▶ **Data for review**:
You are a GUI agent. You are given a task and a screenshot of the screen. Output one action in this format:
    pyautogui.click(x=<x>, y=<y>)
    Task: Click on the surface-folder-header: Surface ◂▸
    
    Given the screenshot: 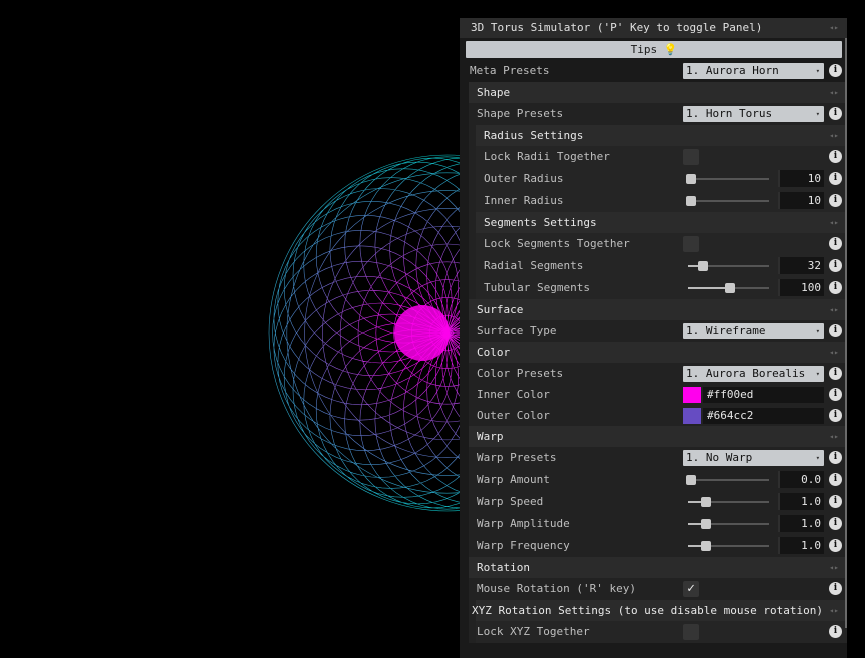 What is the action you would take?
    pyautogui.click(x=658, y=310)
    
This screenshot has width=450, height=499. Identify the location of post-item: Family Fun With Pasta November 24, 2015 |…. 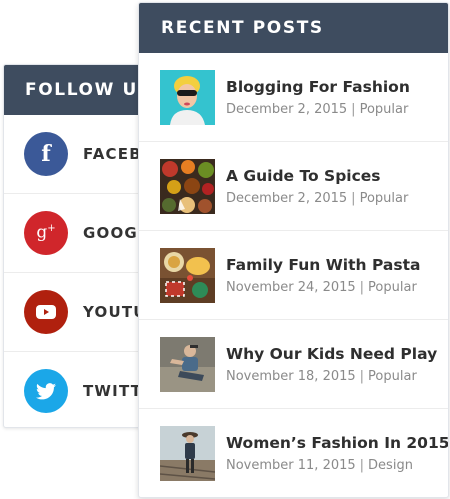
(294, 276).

▶ **Your objective**: Turn the stretch from the line containing "This screenshot has" through the last line into a two-column CSV with the header instruction,response. Each row holds one request and its answer in separately quoted fields, with line breaks replaced by spaces and the pictures omitted.

▶ **Task answer**:
instruction,response
"This screenshot has width=450, height=499. Identify the location of post-item: Family Fun With Pasta November 24, 2015 |….","(294, 276)."